Subjectivity

I came across this book by Daniel Stern, best known for his psychoanalytic investigations of the infant, where he discusses this subject I was previously noodling.  I was thinking about clock time as opposed to Bergson’s notion of duration.  Stern talks more of the Greek notions of chronos and kairos.  Pretty much the same things, I think.  From the perspective of the former, the latter doesn’t exist.  Kairos, from the perspective of chronos, is that now moment that is always disappearing.  You say “now” and that “now” even in the saying has already slipped by.

But it’s in kairos, Stern says, that things happen.  Also this is where subjectivity unfolds, however silently or unconsciously.  I think he is right about that—the self’s experience of the self must unfold in that disappearing now; there’s no other place for it to do so.
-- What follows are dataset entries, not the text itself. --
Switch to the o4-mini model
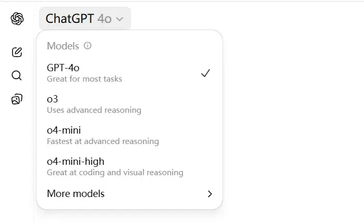364x223 pixels. (129, 135)
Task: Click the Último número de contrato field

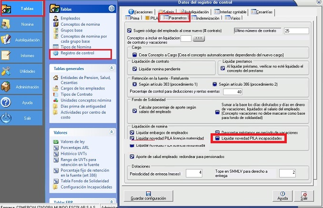Action: tap(295, 30)

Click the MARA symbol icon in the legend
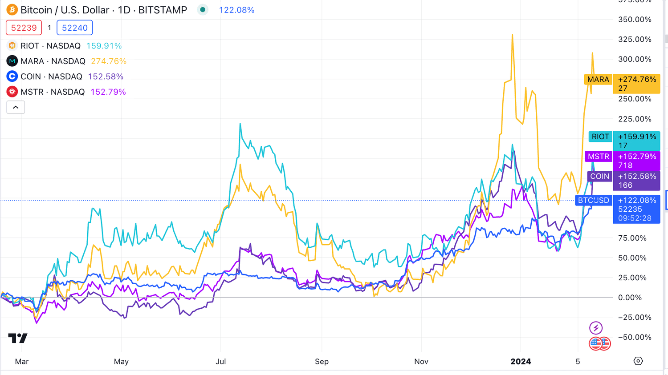[x=11, y=61]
Even the memory of something for the subject must appear in the now moment and the same with anticipations of the future.
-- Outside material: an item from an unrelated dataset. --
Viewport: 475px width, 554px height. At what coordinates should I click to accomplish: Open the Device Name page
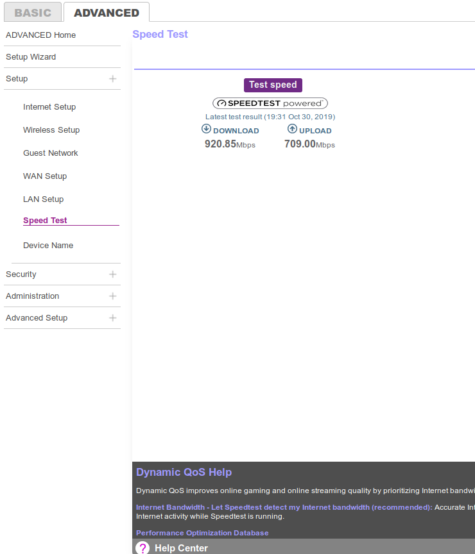(x=48, y=246)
So how to get into touch with that.  In psychoanalytic sessions, to try to get in touch with that, Stern developed the “micro-analytic interview.”  Before he gave it that mysterious name, in practice in his office, he spoke of it with his clients as the “breakfast interview.”  He would ask, “What did you experience this morning at breakfast?”  Mostly, clients would say, “What?  Not much.”  But then Stern asked questions designed to get the client to move from what the had done (not much) to his or her affective experience of what had been going on beyond and behind or right below the surface of that “not much.”

For example, I think I may go through a pretty thick subjective or affect laden “moment” just making coffee.  Sometimes, yes, I do this distractedly or mechanically, with my mind elsewhere, but right below the surface of that I am aware that I don’t really like making the coffee.  For one thing, making coffee is for me a really repetitious act.  I get tired of the repetition.  First the cleaning out the remains of the previously made coffee; then he counting out of all those scoops.  Doing that requires I find the scoop to do the scooping with.

Sometimes the scoop is not there.  Usually it’s right there in the bag with the coffee beans.  Sometimes though it isn’t.  Any why I must wonder do I buy coffee beans rather than pre-ground coffee when I leave the scoop in the bag of beans and that means in turn that the beans are getting all dried out, since I usually don’t close the package tightly.  When the scoop is not there I get irritated because the scoop is lost.  And there I feel frustrated because lately it seems I am all the time losing things.  I have not yet mastered this really good idea: a place for everything and everything in its place.

Well, this is just a start of how things might look from the perspective of kiaros.  I haven’t made the coffee yet, much less made breakfast. 

I am wondering how this subjective interview thing might work from the perspective of teaching writing.  Or what the implications of what it might be for the teaching of writing.